Bloomberg News

Swiss Bank Sells Hyposwiss Units After Offshore Wealth Review

June 27, 2013

St. Galler Kantonalbank AG (SGKN), which is majority-owned by the Swiss region of St. Gallen, said it agreed to sell parts of its Hyposwiss private bank to different buyers after reviewing its cross-border wealth business.

SGKB will sell its Hyposwiss Geneva unit to Mirelis InvestTrust SA, also based in Geneva. The regional lender will also sell two Hyposwiss businesses run from Zurich. Banque Privee Espirito Santo based in Pully, Switzerland, will absorb Latin American Hyposwiss clients while Falcon Private Bank Ltd., based in Zurich and owned by Abu Dhabi’s government-controlled Aabar Investments PJSC, will take in eastern European customers.

“SGKB reacts with these strategic adjustments to the changing conditions in the wealth management business,” the firm said in an e-mailed statement today. Restrained “growth prospects, lower margins and rising costs due to increased regulations require a higher volume in the different offshore markets to make a profitable business. This could only be achieved with additional investments and acquisitions.”

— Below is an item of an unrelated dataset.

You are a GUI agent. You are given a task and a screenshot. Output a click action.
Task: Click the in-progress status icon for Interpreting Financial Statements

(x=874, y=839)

Switzerland, the world’s largest center for cross-border wealth, is trying to shed its image as a haven for undeclared funds amid a crackdown on tax evasion by the U.S. and European governments. The U.S. Justice Department has investigated at least 14 Swiss financial firms, including regional banks Zuercher Kantonalbank and Basler Kantonalbank (BSKP), suspected of helping Americans hide money from the Internal Revenue Service.

Industry Consolidation

Wealth managers are predicting a “significant consolidation” in the industry as pressure on margins and increased regulatory and tax scrutiny prompt mergers and acquisitions, according to a survey of 200 firms published today by PricewaterhouseCoopers LLP, an accounting firm.

SGKB, which has plunged 20 percent in Zurich trading since this year’s high on March 15, said it plans to integrate the remainder of Hyposwiss private bank to focus on private banking for Swiss and German customers.

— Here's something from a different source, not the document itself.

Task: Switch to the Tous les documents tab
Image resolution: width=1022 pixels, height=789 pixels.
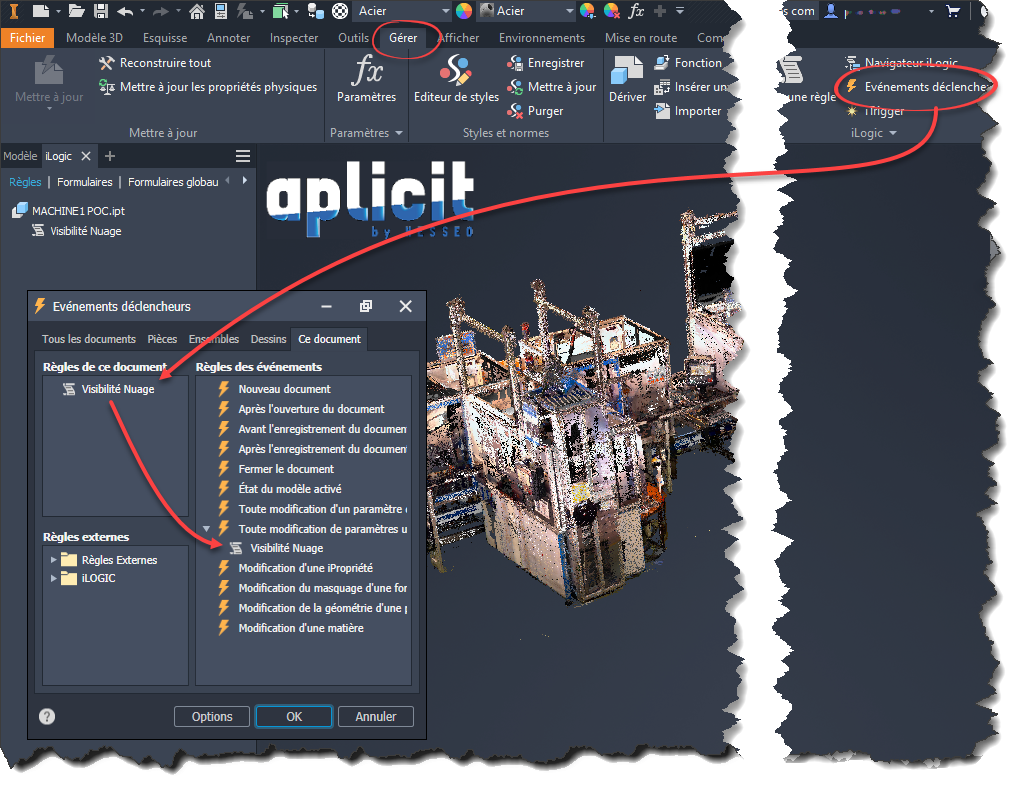Action: (88, 339)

SGKB increased operating income 3 percent in the five months through May from a year earlier, and expects to report one-time items of about 7 million francs ($7.4 million) for 2013 related to the reorganization, it said today. SGKB plans to publish half-year results on Aug. 15.

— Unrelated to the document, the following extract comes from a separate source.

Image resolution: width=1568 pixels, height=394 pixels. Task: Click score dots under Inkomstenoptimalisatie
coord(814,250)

Hyposwiss, established in 1889, had 7.2 billion francs under management at the end of December, down from 9.1 billion francs two years earlier, company figures show, and reported a net outflow of almost 1 billion francs last year.

Swiss prosecutors opened an investigation in January last year after they were alerted by a law firm that was offered data stolen from Hyposwiss. A former “external” bank employee was arrested, the office of the federal public prosecutor said in February last year. The stolen data related to a dispute between Russian billionaires Oleg Deripaska and Vladimir Potanin, according to a report in Handelszeitung newspaper.